Figure 1. Class and style stratification of coda (r) (adopted from Labov, 2006, P:152)
Figure 2. Class and style stratification of (TH) (adopted from Labov, 2006, P:152)
When we look at the figure we can see that the participants were classified in terms of their socioeconomic status, and that is defined according to their income, occupation, and education. It is apparent in Figure 1 that the value of (r) increases with the social class of the speakers. The high classes have more (r) in their speech than the lower classes.
In Figure 2 we can see that the lower-class speakers use a more occlusive pronunciation. It also shows that the higher classes prefer to use the more “standard” features. All of this brings us back to the fact that NYCE variants are linked with a stigma in social contexts.
Labov’s work revealed that the change in NYCE is progressing, and several studies that followed attempted to measure that change. In the following section I will present my review of these studies.
Variation Studies on New York English
The results that Labov reached paved the way for many studies on NYCE. For the purposes of this paper I will focus on the more recent ones.
In her study entitled ” /r/ and the construction of place identity on New York City’s Lower East Side” (see Figure 3), Becker argued that a group of white residents on the lower east side of Manhattan use a NYCE linguistic feature called “non-rhoticity” in the syllable coda which she linked to the construction of place identity. She investigated the association between their sense of place, and their speech behavior. Becker noted that” People in the midst of social change are likely to highlight place identity” (P:637), and her aim was to show how the linguistic choices the speakers make are linked to their sense of place.
Figure 3. A Map of Manhattan, with the Lower East Side shaded. (adopted from Becker,2009, P:639)

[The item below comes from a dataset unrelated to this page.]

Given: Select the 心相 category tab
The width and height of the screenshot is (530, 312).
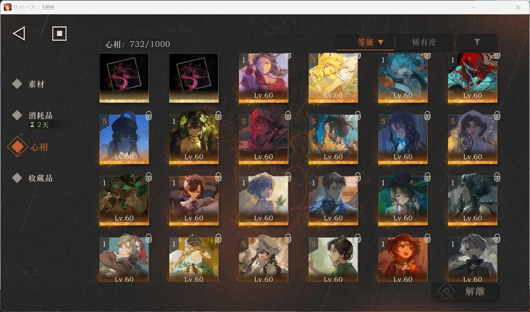Looking at the screenshot, I should pos(39,147).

The Lower East Siders are associated with gentrification, disinvestment, and the change in NYC’s ethnicity. This was apparent in the different names used by multiple groups to refer to the place. They called it East Village, Loisaida, and Lower East Side. This lead the Lower East Siders’ sense of place to be threatened by other gratifiers.
Becker used two methods in this study. She first had an ethnographic observation, and then conducted interviews with a few of the Lower East siders.
She interviewed 7 LES’s (see Table 2), then the interviews were transcribed and used in the study.
Table 2. Demographics of the Lower East Siders (adopted from Becker,2009, P:641)
As we can see, the number of speakers in the younger group is only 2 and the author couldn’t bring participants from different social classes. All the participants were in lower middle class. She presented a quantitative analysis where she stated, “I produced an r index for each speaker by dividing the total r-1 by the total number of instances in which /r/ could vary”(Becker, 2009, P:646). After that she provided a Goldvarb analyses, which brings up a question Why did she use an index in the first place? These factors affect the validity of her findings especially the number of speakers.
The study is still one of the few ethnographic-type studies conducted on NYCE and it revealed some interesting findings about New York English. The rhoticity in the Lower East Siders speech decreases when they are talking about their neighborhood. Becker argued that the Lower East Siders use of non-rhoticity is their way of claiming authenticity to other groups that are rhotic speakers.
Becker and Wong (2010)
This study provided a report on the status of the short-a system in NYCE. The authors used interview samples, conducted by several interviewers with the participants. The participants were 12 native white New Yorkers, and 12 speakers from 3 ethnic minorities Chinese, African American, and Puerto Rican. (see Table 3) All the participants are native speakers.
NYCE’s short-a system is labeled by Labov and others as “phonemic”, and the authors of this study decided to call that label into question.